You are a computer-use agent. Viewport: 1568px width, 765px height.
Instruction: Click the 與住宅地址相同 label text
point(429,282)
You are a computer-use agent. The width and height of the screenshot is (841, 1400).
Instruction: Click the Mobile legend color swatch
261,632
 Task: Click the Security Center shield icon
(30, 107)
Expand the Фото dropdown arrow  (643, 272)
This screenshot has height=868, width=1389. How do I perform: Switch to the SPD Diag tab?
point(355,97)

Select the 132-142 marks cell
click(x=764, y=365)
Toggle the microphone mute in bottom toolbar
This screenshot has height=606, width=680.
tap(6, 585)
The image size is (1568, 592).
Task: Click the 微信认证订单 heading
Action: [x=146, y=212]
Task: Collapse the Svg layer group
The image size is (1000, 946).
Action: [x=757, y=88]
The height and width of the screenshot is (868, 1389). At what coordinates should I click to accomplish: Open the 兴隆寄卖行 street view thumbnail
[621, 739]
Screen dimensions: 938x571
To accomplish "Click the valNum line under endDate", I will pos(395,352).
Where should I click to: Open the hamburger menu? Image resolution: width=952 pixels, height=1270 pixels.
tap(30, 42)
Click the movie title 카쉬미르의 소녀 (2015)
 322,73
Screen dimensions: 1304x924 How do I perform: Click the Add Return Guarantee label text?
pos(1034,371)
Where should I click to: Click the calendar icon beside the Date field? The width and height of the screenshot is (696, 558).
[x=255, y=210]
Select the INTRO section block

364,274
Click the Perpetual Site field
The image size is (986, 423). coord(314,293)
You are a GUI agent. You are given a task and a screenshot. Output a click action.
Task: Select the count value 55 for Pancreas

------------

§ **Exercise prompt**:
Your task is to retype the records precisely as they stand.

§ **Response**:
You are a computer-use agent. Viewport: 1568px width, 765px height.
Instruction: Click the 與住宅地址相同 label text
point(429,282)
You are a computer-use agent. The width and height of the screenshot is (841, 1400).
Instruction: Click the Mobile legend color swatch
261,632
 Task: Click the Security Center shield icon
(30, 107)
Expand the Фото dropdown arrow  (643, 272)
This screenshot has height=868, width=1389. How do I perform: Switch to the SPD Diag tab?
point(355,97)

Select the 132-142 marks cell
click(x=764, y=365)
Toggle the microphone mute in bottom toolbar
This screenshot has height=606, width=680.
tap(6, 585)
The image size is (1568, 592).
Task: Click the 微信认证订单 heading
Action: [x=146, y=212]
Task: Collapse the Svg layer group
The image size is (1000, 946).
Action: [x=757, y=88]
The height and width of the screenshot is (868, 1389). At what coordinates should I click to accomplish: Open the 兴隆寄卖行 street view thumbnail
[621, 739]
Screen dimensions: 938x571
To accomplish "Click the valNum line under endDate", I will pos(395,352).
Where should I click to: Open the hamburger menu? Image resolution: width=952 pixels, height=1270 pixels.
tap(30, 42)
Click the movie title 카쉬미르의 소녀 (2015)
 322,73
Screen dimensions: 1304x924 How do I perform: Click the Add Return Guarantee label text?
pos(1034,371)
Where should I click to: Click the calendar icon beside the Date field? The width and height of the screenshot is (696, 558).
[x=255, y=210]
Select the INTRO section block

364,274
Click the Perpetual Site field
The image size is (986, 423). coord(314,293)
You are a GUI agent. You are given a task and a screenshot. Output a click action.
Task: Select the count value 55 for Pancreas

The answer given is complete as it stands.